Diana Sobel and her husband answered their door this past Monday morning. It was a couple looking to rent their home after they saw a post advertising it on social media.

“They told us that they were going to be renting this house,” Sobel said.

The problem: Their home in Orange was not for rent.

“My husband and I were a little concerned. The house is not for rent and we said, ‘No, this is our home. It’s not for rent,’ and we were told that it was posted on Facebook,” Sobel said.

The man in the video recorded by the Sobels’ doorbell camera explained there were pictures of the house.

“They were given the pictures from the house when it was for sale on Zillow when we bought it,” Sobel said.

The suspect, pretending to be the landlord, eventually communicated via text messages with the interested couple.

Then, the red flags – urgency and odd conditions.

They were told to act fast because many others were interested in leasing this home. There were asked to send $2,000 via Zelle, but not go to the house. The suspect claimed it was still occupied and they didn’t want the tenants disturbed.

In the video, you hear the man say, “Somebody asked for money and deposit. I want to make sure it’s not a scam.”

The man in the video was right to go with his gut and knock anyway.

“We said don’t do it. Good thinking and he said, you know, he was concerned.
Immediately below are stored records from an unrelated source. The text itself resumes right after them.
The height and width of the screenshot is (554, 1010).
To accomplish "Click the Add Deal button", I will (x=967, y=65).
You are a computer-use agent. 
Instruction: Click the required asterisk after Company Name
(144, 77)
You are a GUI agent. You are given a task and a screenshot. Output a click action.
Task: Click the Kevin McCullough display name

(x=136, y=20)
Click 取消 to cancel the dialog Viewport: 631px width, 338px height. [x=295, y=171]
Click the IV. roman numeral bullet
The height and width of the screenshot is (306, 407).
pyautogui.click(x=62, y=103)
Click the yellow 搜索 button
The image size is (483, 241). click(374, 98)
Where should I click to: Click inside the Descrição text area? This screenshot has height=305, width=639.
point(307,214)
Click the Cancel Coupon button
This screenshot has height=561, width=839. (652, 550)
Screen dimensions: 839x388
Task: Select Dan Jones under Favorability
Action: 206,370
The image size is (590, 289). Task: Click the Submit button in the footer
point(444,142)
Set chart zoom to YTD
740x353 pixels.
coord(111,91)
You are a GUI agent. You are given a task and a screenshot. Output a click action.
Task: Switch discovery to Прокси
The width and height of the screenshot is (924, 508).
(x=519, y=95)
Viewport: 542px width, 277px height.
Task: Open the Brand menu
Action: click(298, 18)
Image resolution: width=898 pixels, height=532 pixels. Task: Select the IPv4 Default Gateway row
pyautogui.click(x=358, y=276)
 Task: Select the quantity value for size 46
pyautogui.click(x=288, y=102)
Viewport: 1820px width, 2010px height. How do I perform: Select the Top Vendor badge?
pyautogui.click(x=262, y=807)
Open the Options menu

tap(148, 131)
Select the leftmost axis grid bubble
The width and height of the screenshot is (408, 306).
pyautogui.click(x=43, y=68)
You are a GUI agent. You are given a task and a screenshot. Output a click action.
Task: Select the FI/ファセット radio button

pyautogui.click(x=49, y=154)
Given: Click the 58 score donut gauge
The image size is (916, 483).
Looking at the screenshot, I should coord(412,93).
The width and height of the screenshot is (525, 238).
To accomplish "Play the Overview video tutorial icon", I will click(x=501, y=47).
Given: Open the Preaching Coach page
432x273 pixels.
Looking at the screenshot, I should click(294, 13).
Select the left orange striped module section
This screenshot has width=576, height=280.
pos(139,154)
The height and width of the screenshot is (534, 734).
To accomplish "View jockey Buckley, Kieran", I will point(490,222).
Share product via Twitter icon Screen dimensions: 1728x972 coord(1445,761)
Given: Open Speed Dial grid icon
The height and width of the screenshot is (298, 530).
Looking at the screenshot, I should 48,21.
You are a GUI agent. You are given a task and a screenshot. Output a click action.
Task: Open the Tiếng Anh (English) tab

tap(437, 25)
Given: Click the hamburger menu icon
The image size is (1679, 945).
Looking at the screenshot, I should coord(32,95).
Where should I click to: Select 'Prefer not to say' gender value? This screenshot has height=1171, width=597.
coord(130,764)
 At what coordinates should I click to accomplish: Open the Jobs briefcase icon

It sounded a little suspicious,” Sobel said.

In an interview in late July, FBI Supervisory Special Agent Steve Lawrence told Eyewitness News that with the housing market growing increasingly difficult, rental scams are on the rise. He warned: Be on the lookout for suspicious activity and report it.

“The first thing they should do is notify their financial institution as soon as possible to see if the transaction can be frozen and to alert the bank of potential fraud,” Lawrence said.

The Sobels acted fast, posting about their experience on Nextdoor.

Several people from across Orange County commented and said it happened to them too.

One comment said, “A sweet old man knocked on my door and said he was here to see the property that I was renting.”

A real-estate agent listing a house in the same neighborhood wrote, “At least three couples show up during showings saying they were renting. Same exact story.”

A man in Orange told the Sobels he also dealt with the would-be scammer our first couple encountered.

“… was sent the video walkthrough that came with the property when we bought it,” Sobel said.

After reporting this to the FBI, these homeowners said they just wanted to keep others from falling victim.

“If something sounds too good to be true, it probably is,” Sobel said.

Sobel said the false post stated their home was supposed to be unoccupied by the end of the week. The Sobels were so worried a moving van was going to pull up this weekend, they posted a sign to let people know their home was not for rent.